Stored items from a collection:

-.-.-

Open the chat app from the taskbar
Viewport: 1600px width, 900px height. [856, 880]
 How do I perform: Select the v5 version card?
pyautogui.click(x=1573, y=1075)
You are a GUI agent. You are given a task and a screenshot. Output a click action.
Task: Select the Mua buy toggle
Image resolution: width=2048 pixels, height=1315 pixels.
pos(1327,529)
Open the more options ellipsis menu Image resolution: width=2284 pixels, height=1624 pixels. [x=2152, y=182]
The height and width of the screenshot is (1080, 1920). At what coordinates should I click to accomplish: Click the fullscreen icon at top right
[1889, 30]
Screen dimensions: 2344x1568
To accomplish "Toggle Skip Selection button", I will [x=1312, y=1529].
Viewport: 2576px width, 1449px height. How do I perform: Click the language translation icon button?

-.-.-

[Exercise details]:
Once you have read the records above, set each one down again exactly.

[Answer for this exercise]:
Open the chat app from the taskbar
Viewport: 1600px width, 900px height. [856, 880]
 How do I perform: Select the v5 version card?
pyautogui.click(x=1573, y=1075)
You are a GUI agent. You are given a task and a screenshot. Output a click action.
Task: Select the Mua buy toggle
Image resolution: width=2048 pixels, height=1315 pixels.
pos(1327,529)
Open the more options ellipsis menu Image resolution: width=2284 pixels, height=1624 pixels. [x=2152, y=182]
The height and width of the screenshot is (1080, 1920). At what coordinates should I click to accomplish: Click the fullscreen icon at top right
[1889, 30]
Screen dimensions: 2344x1568
To accomplish "Toggle Skip Selection button", I will [x=1312, y=1529].
Viewport: 2576px width, 1449px height. How do I perform: Click the language translation icon button?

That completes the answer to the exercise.